Task to carry out:
Can you return, unchanged, the lines below from the line with "Click the 7" to the line with "Open the File", including both of those lines?

Rows showing where targets appear:

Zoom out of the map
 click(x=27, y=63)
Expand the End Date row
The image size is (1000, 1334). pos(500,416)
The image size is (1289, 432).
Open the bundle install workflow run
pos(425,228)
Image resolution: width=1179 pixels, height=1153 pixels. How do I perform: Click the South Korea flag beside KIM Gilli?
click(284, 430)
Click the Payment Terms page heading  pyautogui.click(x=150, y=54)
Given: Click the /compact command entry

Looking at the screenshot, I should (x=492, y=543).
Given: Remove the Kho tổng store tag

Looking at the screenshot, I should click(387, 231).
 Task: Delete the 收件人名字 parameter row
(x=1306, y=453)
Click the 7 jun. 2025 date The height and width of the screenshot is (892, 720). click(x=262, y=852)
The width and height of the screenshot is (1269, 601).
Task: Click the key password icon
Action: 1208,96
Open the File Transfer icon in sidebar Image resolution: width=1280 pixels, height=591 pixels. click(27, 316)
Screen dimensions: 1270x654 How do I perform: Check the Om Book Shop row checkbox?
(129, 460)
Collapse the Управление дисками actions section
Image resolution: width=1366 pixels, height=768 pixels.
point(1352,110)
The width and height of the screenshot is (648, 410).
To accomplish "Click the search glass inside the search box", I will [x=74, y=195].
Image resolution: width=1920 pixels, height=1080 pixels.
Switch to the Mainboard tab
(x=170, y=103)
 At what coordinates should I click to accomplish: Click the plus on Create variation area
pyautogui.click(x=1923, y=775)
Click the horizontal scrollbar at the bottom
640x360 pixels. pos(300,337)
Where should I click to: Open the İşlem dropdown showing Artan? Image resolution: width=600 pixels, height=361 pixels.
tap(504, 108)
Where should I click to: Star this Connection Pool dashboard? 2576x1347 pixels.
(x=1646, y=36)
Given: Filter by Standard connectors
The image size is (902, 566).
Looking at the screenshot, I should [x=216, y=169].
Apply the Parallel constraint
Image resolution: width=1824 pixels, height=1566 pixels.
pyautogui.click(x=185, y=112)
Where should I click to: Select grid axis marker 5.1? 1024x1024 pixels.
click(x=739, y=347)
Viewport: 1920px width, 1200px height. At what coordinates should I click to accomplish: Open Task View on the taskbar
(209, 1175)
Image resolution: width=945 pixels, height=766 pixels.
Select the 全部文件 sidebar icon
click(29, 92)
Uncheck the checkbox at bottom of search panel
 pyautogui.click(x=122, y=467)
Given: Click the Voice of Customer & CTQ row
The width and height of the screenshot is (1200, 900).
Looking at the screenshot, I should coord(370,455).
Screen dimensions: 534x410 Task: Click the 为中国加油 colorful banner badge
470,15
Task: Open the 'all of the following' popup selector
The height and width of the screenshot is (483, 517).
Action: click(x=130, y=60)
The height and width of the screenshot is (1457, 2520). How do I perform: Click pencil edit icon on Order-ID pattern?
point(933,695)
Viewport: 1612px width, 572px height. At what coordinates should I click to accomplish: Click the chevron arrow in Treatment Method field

Result:
Click the 7 jun. 2025 date The height and width of the screenshot is (892, 720). click(x=262, y=852)
The width and height of the screenshot is (1269, 601).
Task: Click the key password icon
Action: 1208,96
Open the File Transfer icon in sidebar Image resolution: width=1280 pixels, height=591 pixels. click(27, 316)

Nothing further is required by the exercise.